So I have to admit, when I first got this story assignment from National Public Radio, my reaction was mixed. You want to reduce global carbon emissions by changing your personal DIET? Oh, come on. I mean, how much of an impact could diet change have on climate change?

Quite a bit, apparently.

A United Nations report says livestock accounts for 18 percent of the world’s greenhouse gasses, much of it from the methane produced by cows, as well as goats and sheep.

Shipping beef and dairy products across the country and around the globe also contributes heavily to that carbon footprint, in the form of emissions from trains, planes and trucks.

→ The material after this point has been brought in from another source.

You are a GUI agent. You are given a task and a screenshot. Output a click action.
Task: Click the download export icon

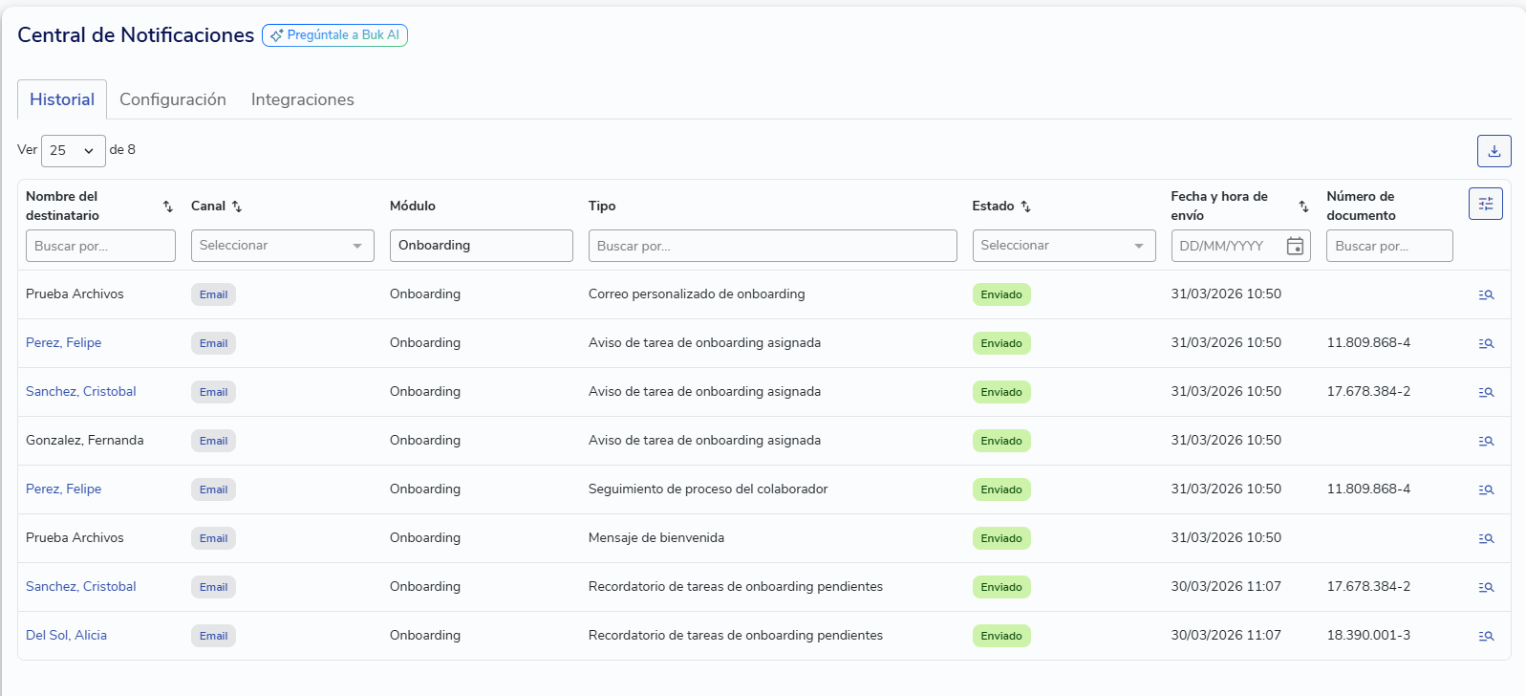[x=1494, y=151]
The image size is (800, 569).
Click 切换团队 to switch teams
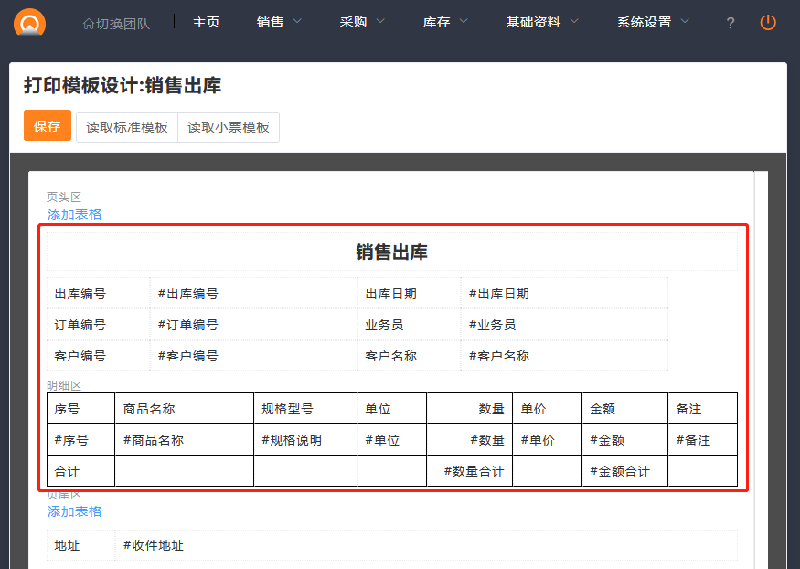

So the idea is that by cutting out beef and cheese from your personal diet, you can significantly reduce your personal carbon footprint. Chris Jones, a staff researcher at UC Berkeley’s Institute of the Environment, says the production and distribution of beef, pork, lamb and cheese are particularly high offenders on the greenhouse gas emissions chart.

In my story for All Things Considered, I focused on an Earth Day event where the University of San Francisco cafeteria and about 400 other food service outlets across the country, managed by Palo Alto-based Bon Appetit, were cutting all beef and cheese out of the menu for one day. Yes, no cheeseburgers in a university cafeteria. Scary thought, eh? The students didn’t seem to flinch, though.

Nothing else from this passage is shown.